Video LLMs for Temporal Reasoning in Long Videos
Fawad Javed Fateh, Umer Ahmed, Hamza Khan, M. Zeeshan Zia, Quoc-Huy Tran
TL;DR
TemporalVLM addresses the challenge of temporal reasoning in long videos by representing content as time-aware local features extracted from overlapping short-term clips and globally aggregating them with a learnable BiLSTM before interfacing with a vision-language model. The approach yields state-of-the-art results across dense video captioning, temporal grounding, highlight detection, and temporal action segmentation, validated on standard benchmarks and the new IndustryASM dataset. IndustryASM provides 158 hours of factory-floor video with framewise annotations and timestamps to support time-sensitive action studies.
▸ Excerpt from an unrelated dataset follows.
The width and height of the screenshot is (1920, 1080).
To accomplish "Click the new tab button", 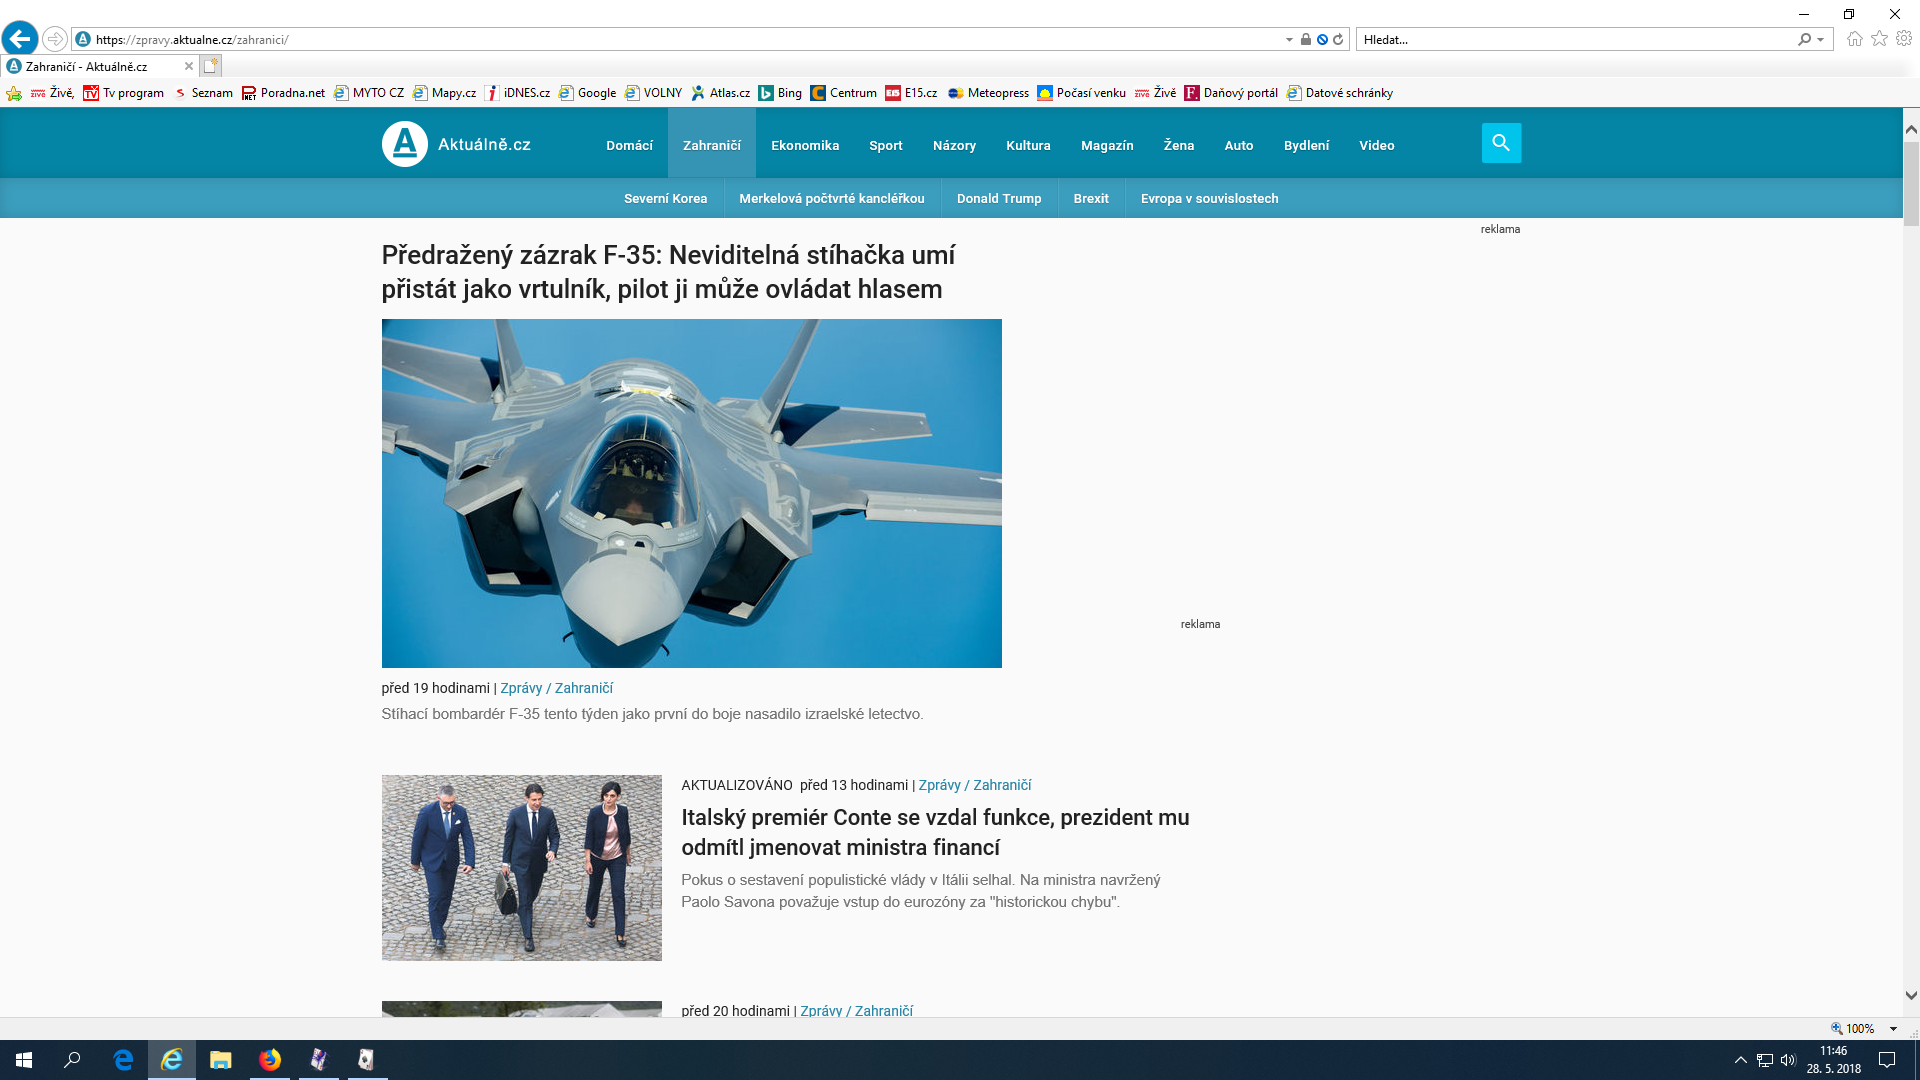I will (210, 66).
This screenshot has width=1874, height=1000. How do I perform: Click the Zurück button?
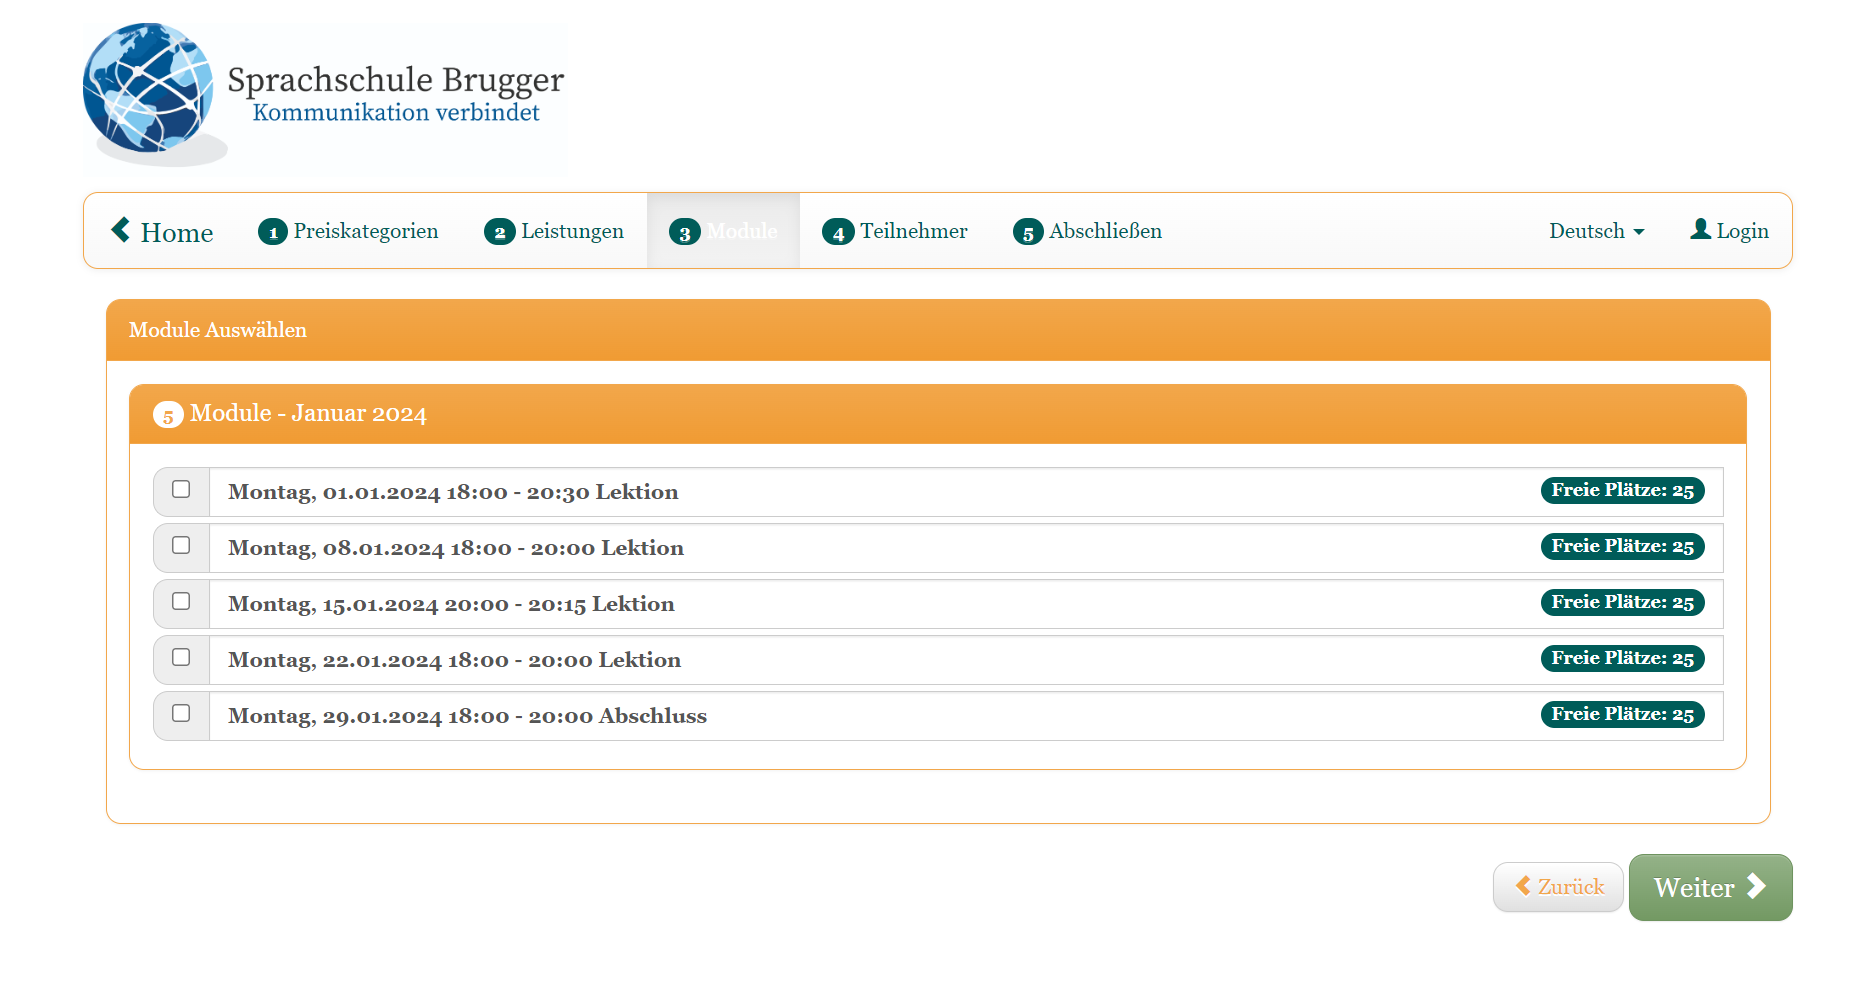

By combining a time-aware clip encoder, a Video Q-Former fusion mechanism, BiLSTM-based global reasoning, and instruction-tuned LLMs, TemporalVLM offers improved temporal understanding for long videos and sets a foundation for future recurrent-model enhancements in video LLMs.
Abstract
We introduce TemporalVLM, a video large language model (video LLM) for temporal reasoning and fine-grained understanding in long videos. Our approach includes a visual encoder for mapping a long-term video into features which are time-aware and contain both local and global cues. It first divides an input video into short-term clips, which are jointly encoded with timestamps and fused across overlapping temporal windows into time-sensitive local features. Next, the local features are passed through a bidirectional long short-term memory (BiLSTM) module for global feature aggregation. Moreover, to facilitate the evaluation of TemporalVLM, we present a large-scale long video dataset of industry assembly processes, namely IndustryASM, consisting of videos recorded on factory floors with actions and timestamps annotated by industrial engineers for time and motion studies and temporal action segmentation evaluation. Finally, extensive experiments show that TemporalVLM outperforms previous methods across temporal reasoning and fine-grained understanding tasks, i.e., dense video captioning, temporal video grounding, video highlight detection, and temporal action segmentation. To our best knowledge, our work is the first to incorporate LSTMs into video LLMs.